LIQUIDITY AND CAPITAL RESOURCES

The Company generates cash primarily from operating activities and financing
activities, including borrowings under long-term credit agreements and proceeds
from the issuance of industrial development revenue bonds.

Principal uses of cash by the Company include payments of interest and principal
on debt, capital expenditures, increases in working capital and acquisitions.

The Company believes that operating cash flow, proceeds from the Class A Common
Stock offering and available borrowings under the Company's Credit Facility will
be sufficient to fund cash requirements for the foreseeable future.

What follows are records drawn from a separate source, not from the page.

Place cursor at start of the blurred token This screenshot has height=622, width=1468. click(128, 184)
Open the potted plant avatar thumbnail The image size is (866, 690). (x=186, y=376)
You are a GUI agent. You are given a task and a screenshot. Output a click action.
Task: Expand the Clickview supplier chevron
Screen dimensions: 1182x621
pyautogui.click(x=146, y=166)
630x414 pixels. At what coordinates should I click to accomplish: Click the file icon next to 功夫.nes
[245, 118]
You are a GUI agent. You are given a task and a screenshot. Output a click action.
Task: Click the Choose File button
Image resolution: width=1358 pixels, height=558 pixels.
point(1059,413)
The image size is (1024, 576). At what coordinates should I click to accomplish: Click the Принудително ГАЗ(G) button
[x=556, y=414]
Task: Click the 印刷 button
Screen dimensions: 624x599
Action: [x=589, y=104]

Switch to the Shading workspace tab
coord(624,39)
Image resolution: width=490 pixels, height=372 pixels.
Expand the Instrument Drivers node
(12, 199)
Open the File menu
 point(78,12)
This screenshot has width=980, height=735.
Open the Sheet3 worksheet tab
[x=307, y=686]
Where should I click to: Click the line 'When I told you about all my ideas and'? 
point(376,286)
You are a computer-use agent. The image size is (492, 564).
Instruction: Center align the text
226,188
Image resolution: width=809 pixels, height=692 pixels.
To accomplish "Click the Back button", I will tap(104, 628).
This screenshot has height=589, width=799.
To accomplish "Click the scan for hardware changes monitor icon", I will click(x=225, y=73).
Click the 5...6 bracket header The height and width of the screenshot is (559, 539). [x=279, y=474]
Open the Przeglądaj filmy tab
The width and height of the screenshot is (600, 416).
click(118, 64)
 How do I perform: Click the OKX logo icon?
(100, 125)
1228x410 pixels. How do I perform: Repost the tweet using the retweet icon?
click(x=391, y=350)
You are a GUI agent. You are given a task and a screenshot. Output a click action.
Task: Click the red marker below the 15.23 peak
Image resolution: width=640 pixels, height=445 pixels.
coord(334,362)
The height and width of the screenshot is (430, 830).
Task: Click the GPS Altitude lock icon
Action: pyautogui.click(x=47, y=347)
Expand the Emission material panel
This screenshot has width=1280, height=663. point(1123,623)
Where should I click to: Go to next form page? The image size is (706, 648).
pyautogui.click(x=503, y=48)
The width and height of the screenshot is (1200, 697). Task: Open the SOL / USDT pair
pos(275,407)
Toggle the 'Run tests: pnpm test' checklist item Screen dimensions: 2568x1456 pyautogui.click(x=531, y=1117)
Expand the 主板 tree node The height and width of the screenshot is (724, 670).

                                      -14-

<PAGE>
OPERATING ACTIVITIES

The Company's cash flow from operations was $919,000 for the first six months of
1999, principally reflecting net income of $7.3 million, adjustments for
depreciation and amortization and minority interest of $2.4 million and $1.8
million, respectively, offset by an increase in working capital of $10.2
million. The increase in working capital primarily resulted from an increase in
inventories of $5.2 million to meet increased sales orders.

INVESTING ACTIVITIES

The principal cash used in investing activities in the first six months of 1999
was cash used in the acquisition of Rogers-Dierks and Radiant totaling $14.3
million and $6.7 million, respectively. Purchases of property, plant and
equipment totaled $7.0 million representing the purchase of a new facility and
improvements to existing facilities in our Flight Support Group. The Company
also purchased short-term investments totaling $3.2 million.

FINANCING ACTIVITIES

The Company's principal financing activities during the first six months of 1999
included proceeds from the Class A Common Stock offering of $56.2 million and
long-term debt of $23 million, including $22.5 million from the Company's Credit
Facility primarily to fund business acquisitions. In addition, the Company
received $2.8 million from Lufthansa representing its additional minority
interest investment required to maintain its 20% equity position in the Flight
Support Group due to the acquisition of Rogers-Dierks and a $1.6 million tax
benefit related to stock option exercises. The Company repaid the $42.5 million
outstanding balance on its Credit Facility from proceeds of the equity offering.

IMPACT OF THE YEAR 2000

Many older computer software programs refer to years in terms of their final two
digits only. Such programs may interpret the year 2000 to mean the year 1900
instead. If not corrected, those programs could cause date-related transaction
failures.

We developed a compliance assurance process to address this concern. A project
team has performed a detailed assessment of all internal computer systems and,
as discussed below, is developing and implementing plans to correct the
problems. We expect these projects to be successfully completed during 1999.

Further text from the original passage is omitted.